Comunque, va evitato l’azzeramento dei rapporti con la Cina.
Sì, l’azzeramento totale dei rapporti commerciali non porterebbe benefici a nessuno. La Cina, comunque, sta perseguendo un suo processo di decoupling. Un sostengo alla propria impresa nel mercato interno. L’Ue quindi non può adottare l’approccio perdente di un derisking solo orientato sulla diminuzione dei rapporti commerciali, anche perché in questo modo non si avrebbero benefici nel processo di separazione che sta avviando Pechino.
L’Italia come si inserisce in questo quadro, in chiave economica?
Il nostro Paese, differentemente dalla Germania, ha un grande punto di forza che sono le piccole e medie imprese cha hanno una minore dipendenza dalle filiere cinesi. Se dunque è comprensibile che i tedeschi siano più resistenti al processo di allontanamento dalla Cina – l’economia tedesca si è basata per decenni sulle lunghe catene di fornitura cinesi –, l’Italia si deve orientare sugli Stati Uniti. Anche perché pensare di penetrare facilmente il mercato asiatico, al netto dei marchi di lusso, è tutt’altro che facile.
Entro fine anno il governo deciderà sul memorandum con la Cina, siglato dal governo Conte I nel 2019. Che esito prevede?
I ragionamenti in questo senso sono in corso. La mia personale posizione, lo ribadisco, è che l’Italia debba rinsaldare il suo asse – peraltro confermato dal governo – con gli Stati Uniti e diventare il “ponte” tra Stati Uniti ed Europa. Assumere, insomma, il ruolo che aveva il Regno Unito quando era ancora nell’Unione europea. Di più: sarebbe auspicabile che l’Italia impostasse una “via della seta” con i Paesi dell’Anglosfera, i cui principali attori sono importanti fornitori di materie prime.
In questo quadro sarebbe auspicabile un’Europa forte e coesa. Ma il caso dei carburanti sintetici dimostra che spesso prevale ancora una visione unilaterale, a detrimento degli interessi comuni.
L’approccio della Germania sul dossier “motori” indebolisce fortemente la coesione europea. Ma l’Italia non può fare altro che prenderne atto. Anche perché ci sono infelici precedenti tedeschi che si inseriscono in questo quadro: dagli accordi per gli approvvigionamenti di materie prime (rame, su tutti) alla gestione della pandemia.
A proposito di Europa, il governo continua il pressing sulla terza rata da 19 miliardi del Pnrr. Al di là della revisione della timeline sui cantieri, su cosa deve puntare la strategia italiana in Europa?

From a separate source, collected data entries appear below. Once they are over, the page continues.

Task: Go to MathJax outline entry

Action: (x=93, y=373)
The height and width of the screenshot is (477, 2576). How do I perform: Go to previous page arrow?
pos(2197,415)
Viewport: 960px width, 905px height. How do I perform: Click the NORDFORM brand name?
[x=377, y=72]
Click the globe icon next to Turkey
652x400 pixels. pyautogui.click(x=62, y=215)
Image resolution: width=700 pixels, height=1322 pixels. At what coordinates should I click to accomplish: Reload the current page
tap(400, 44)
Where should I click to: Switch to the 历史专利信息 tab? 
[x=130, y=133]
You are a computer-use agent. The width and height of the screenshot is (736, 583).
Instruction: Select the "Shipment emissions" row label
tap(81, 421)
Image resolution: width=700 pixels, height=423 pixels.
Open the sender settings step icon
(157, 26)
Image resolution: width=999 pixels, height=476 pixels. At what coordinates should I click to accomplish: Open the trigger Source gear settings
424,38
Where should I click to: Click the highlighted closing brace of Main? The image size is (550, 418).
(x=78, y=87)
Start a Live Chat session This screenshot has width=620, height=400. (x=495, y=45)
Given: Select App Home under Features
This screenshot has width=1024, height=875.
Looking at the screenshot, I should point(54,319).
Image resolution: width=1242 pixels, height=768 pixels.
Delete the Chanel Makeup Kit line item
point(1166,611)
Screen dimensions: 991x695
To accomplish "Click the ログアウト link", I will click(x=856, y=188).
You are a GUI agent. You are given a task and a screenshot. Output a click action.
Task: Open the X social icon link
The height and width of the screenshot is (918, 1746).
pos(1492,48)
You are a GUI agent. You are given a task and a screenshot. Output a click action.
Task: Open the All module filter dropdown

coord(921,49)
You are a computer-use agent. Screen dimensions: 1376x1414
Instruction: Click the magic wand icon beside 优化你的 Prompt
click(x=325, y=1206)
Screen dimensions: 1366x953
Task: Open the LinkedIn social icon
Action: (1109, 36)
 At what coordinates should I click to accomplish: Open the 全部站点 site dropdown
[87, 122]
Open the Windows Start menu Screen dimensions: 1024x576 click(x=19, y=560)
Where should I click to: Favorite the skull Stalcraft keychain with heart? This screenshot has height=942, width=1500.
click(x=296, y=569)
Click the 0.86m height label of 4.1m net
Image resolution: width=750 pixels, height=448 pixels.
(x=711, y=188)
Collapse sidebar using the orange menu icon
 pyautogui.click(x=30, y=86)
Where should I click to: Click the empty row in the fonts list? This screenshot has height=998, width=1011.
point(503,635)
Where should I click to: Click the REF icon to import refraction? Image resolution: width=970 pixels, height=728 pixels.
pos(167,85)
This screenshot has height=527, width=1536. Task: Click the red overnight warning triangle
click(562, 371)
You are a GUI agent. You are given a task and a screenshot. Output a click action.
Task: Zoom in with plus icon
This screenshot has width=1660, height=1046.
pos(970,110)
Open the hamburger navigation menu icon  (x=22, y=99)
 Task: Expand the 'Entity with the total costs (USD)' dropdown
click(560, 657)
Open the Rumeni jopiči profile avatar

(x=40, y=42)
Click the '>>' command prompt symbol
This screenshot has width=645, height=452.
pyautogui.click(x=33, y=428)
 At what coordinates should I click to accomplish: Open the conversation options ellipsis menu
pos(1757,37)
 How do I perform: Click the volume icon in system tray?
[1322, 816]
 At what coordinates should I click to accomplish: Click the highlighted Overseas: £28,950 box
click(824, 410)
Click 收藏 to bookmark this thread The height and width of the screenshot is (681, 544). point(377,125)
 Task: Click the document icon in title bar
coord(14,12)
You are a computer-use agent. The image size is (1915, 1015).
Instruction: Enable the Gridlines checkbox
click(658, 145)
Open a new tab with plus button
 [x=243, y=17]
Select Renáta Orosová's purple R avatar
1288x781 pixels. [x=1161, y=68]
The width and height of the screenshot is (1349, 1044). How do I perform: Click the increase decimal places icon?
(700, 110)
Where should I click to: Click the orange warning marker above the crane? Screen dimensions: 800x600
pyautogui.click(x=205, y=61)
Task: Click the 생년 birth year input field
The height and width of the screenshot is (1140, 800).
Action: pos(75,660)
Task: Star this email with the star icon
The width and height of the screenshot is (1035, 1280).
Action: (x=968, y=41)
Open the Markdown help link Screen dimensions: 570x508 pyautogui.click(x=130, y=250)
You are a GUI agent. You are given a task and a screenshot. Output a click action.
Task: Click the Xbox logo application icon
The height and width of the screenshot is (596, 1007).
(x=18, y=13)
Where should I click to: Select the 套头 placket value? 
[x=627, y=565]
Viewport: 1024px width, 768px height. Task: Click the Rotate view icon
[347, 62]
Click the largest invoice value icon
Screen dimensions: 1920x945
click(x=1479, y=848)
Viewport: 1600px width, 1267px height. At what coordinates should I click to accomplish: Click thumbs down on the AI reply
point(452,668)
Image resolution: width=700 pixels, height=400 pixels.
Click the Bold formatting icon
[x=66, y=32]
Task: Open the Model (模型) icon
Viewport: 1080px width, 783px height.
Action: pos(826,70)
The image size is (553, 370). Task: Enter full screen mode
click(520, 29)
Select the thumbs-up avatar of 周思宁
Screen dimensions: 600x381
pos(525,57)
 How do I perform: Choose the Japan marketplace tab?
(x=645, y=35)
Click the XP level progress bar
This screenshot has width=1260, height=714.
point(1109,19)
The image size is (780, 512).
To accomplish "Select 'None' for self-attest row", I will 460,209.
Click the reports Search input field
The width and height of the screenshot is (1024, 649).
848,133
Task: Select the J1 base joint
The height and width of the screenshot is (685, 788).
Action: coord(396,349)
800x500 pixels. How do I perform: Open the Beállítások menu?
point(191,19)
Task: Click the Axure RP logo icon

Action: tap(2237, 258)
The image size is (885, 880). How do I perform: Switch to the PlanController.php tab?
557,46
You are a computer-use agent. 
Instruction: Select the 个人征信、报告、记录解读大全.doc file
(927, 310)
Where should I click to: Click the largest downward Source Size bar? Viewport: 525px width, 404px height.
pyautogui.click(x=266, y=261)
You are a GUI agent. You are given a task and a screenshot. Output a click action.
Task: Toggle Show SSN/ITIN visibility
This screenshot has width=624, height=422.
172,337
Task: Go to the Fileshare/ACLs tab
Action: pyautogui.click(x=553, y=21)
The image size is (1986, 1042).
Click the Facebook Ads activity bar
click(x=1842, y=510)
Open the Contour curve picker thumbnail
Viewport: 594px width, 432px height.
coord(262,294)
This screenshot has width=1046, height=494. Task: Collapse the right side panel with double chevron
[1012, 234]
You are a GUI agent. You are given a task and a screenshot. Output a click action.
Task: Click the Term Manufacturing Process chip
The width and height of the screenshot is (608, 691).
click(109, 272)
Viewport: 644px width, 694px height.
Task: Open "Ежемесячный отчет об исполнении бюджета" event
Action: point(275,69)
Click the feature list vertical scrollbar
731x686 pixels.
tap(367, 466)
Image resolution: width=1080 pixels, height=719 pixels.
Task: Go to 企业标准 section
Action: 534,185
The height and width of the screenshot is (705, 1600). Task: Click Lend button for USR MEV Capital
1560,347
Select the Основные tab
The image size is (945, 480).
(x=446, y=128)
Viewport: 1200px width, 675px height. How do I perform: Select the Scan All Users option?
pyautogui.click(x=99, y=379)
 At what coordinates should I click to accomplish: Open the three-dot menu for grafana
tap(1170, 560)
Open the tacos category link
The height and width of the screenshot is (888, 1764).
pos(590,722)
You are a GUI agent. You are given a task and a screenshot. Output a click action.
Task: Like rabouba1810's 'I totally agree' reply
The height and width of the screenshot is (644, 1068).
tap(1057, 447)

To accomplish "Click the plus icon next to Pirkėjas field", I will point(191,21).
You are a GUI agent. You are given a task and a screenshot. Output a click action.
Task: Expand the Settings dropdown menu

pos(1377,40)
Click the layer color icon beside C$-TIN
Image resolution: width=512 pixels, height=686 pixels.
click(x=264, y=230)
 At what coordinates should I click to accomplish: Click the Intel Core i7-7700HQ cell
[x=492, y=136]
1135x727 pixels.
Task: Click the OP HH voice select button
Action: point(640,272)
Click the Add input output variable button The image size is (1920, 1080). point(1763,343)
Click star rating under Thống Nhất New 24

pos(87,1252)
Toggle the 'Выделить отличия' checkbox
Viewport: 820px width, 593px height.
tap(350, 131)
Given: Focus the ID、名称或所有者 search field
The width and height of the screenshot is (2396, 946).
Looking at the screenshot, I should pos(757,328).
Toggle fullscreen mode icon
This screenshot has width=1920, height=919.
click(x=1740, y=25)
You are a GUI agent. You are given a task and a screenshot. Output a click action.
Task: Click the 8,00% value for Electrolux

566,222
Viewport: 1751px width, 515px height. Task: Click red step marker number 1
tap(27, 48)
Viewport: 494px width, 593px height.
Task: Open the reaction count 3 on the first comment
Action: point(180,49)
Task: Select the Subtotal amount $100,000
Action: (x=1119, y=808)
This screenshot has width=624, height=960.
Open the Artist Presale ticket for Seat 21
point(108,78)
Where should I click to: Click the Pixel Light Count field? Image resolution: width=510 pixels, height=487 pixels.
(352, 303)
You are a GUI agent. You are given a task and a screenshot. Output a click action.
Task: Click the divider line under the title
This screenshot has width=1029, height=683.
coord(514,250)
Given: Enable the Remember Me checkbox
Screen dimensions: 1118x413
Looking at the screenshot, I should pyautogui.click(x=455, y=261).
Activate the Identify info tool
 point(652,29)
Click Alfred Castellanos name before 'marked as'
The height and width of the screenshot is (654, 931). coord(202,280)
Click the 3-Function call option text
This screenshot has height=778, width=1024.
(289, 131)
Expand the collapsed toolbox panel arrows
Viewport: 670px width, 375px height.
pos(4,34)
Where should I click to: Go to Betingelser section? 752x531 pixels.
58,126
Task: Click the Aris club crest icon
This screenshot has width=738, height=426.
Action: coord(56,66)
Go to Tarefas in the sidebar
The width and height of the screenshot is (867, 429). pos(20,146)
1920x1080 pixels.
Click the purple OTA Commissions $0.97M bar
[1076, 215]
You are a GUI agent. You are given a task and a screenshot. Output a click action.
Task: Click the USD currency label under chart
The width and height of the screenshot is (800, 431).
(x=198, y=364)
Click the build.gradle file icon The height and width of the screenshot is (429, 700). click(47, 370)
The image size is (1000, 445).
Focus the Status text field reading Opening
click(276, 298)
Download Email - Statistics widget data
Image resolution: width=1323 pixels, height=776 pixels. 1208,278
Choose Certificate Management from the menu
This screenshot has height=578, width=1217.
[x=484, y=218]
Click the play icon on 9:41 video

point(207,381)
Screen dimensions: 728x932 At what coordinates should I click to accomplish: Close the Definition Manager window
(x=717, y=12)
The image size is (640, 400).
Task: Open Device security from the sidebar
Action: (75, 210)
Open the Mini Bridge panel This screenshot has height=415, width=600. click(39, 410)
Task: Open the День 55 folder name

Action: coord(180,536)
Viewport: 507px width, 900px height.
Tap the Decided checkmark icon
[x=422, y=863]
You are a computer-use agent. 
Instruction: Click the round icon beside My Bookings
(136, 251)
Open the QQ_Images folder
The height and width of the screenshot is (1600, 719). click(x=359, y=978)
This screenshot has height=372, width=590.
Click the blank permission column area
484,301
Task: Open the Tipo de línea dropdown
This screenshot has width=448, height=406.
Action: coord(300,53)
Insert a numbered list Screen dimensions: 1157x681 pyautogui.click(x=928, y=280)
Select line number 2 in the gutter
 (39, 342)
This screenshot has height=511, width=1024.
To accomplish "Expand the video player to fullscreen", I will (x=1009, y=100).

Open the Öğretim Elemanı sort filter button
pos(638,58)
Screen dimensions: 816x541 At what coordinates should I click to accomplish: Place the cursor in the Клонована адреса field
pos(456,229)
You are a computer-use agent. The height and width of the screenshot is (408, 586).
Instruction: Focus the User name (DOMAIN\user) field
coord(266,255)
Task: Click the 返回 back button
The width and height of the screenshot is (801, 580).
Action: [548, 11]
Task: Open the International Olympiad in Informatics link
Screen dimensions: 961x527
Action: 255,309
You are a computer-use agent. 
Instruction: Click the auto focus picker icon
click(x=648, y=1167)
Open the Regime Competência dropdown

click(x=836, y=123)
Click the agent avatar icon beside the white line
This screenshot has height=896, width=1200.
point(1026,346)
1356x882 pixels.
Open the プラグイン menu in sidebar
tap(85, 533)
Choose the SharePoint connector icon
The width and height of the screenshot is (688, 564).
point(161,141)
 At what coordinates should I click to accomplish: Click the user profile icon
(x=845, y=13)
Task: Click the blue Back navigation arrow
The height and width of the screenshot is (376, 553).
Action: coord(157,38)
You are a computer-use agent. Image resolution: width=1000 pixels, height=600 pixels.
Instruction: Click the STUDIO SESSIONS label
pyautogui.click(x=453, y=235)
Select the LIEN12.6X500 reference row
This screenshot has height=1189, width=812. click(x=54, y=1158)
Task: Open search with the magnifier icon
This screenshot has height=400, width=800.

Lo sforzo, a mio giudizio, deve essere orientato a convincere l’Unione europea a destinare una parte dei fondi alla detassazione delle imprese, sennò il rischio è che queste cospicue somme non defluiscano completamente nell’economia reale. È giusto che l’esecutivo chieda lo slittamento della timeline e sarebbe anche comprensibile che il piano fosse modificato in alcune parti. Il Pnrr è un’eredità del governo precedente. Modificalo rientra nelle prerogative dell’attuale esecutivo. E l’Unione europea lo deve comprendere, uscendo dall’approccio dirigista.